After all, hospitals are places where educated professionals work to protect patients’ health and well-being. But the risk of falls during hospitalization is significant, as most patients are weak, uncomfortable, and in an unfamiliar environment.
Patient falls are the most common adverse events reported in hospitals, with approximately one in four hospital falls resulting in injury, and one in ten resulting in serious injury. Sadly, patient falls in U.S. hospitals appear to be increasing. Patient falls increased 27% from 2021 to 2022, according to the Joint Commission.
National Falls Prevention Awareness Week is September 18-22 this year.
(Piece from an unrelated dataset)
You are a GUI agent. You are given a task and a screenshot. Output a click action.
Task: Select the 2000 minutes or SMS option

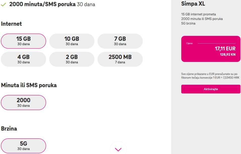coord(23,102)
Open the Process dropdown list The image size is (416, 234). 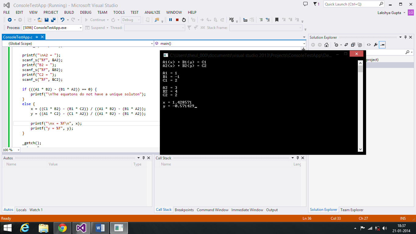81,27
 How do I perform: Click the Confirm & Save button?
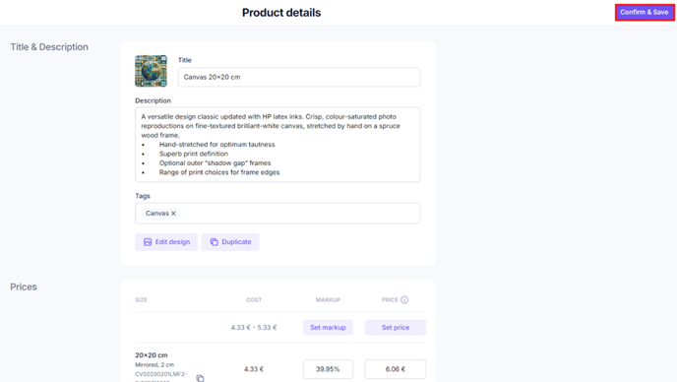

While patients certainly do not bear complete responsibility for their safety during hospitalization, they have a vital role to play. Understanding patients’ perceptions of fall risk can help you direct fall prevention strategies and decrease patient harm.
Patient Perceptions of Fall Risk During Hospitalization
Researchers have noted “a disparity between [patients’] perceived fall risk and their clinical risk of falling” during hospitalization. To better understand patients’ perceptions, a group of Australian researchers interviewed 18 patients (average age: 69.8 years) at three Western Australia hospitals. They discovered a few common themes:
“Extrinsic influences such as nursing staff supervision and call buzzer technology were considered the main components to fall prevention in hospitals.”
Patients recognized that “assistance by nursing staff eliminated the need for risk-taking behaviors.” Nearly every patient realized that attempting to get out of bed independently was riskier than asking nursing staff for assistance, and most patients said they “would not hesitate to seek assistance,” even though several individuals were fiercely independent in daily life.
But like patients the world over, the Australian patients’ calls for help weren’t always promptly answered. They expressed frustration with slow or unanswered buzzers, while also expressing deep empathy for the nursing staff. The researchers wrote that patients “recognized…low staffing issues” and some were “wary of using their call buzzer and cited altruistic reasons for not wanting to seek assistance.”
“Patients demonstrated awareness of the possible consequences of falling.”
All patients realized that falls could have profound consequences, including soft tissue injuries, fractures, head trauma, and even death. Older patients also knew that the consequences of a fall can limit mobility and complicate daily life after hospitalization. Because patients understood the potential harm of falls, they “appreciated the significance of falls prevention.”
Patients consider technology “essential to staying safe in hospital.”
All patients appreciated the ability to electronically summon help when needed, and one even mused aloud about the possibility of electronic monitoring, saying, “There needs to be…like an electronic tracking bracelet that they would put on patients and nurses…”
Patients are not opposed to the use of technology. In fact, they welcome technological advances that can enhance safety.
Involving Patients in Proven Falls Prevention Strategy
According to the Joint Commission, patient falls during hospitalization most often occur during ambulation. Patient falls during toileting are also common. Assistance during ambulation and toileting can prevent many falls.
Joint Commission researchers also cited a “lack of shared understanding or mental model regarding plan of care” as a contributing factor for many patient falls. Plainly stated: patients and nursing staff may not share the same understanding of the patient care plan. Patients don’t exactly know when or how nursing staff plan to assist them.
Regular, intentional rounds are an Agency for Healthcare Research and Quality (AHRQ)-recommended falls-reduction tactic that many hospitals have used to significantly reduce patient falls. During hourly rounds, nursing staff (RN, LPN, or nursing assistant) check on each patient and:
- Ask about their pain (and deliver comfort measures, if needed)
- Offer toileting assistance
- Reposition the patient, if needed
- Make sure the bed is locked and in low position
- Ensure that the telephone, TV remote, light switch, call light, tissue box, water, and any personal aids (such as glasses and hearing aids) are within reach
- Ask if the patient needs anything else
- Tell the patient that nursing staff will round again in one hour.
Discussing fall risk and educating patients about nurse rounding on admission – and each shift thereafter – creates a partnership between nurses and patients that can keep patients safe. Because patients know when they can expect help, they’re less likely to take chances and attempt independent ambulation or toileting. According to a study published in Controlled Clinical Trial, purposeful nurse rounding decreased patient falls by 52%.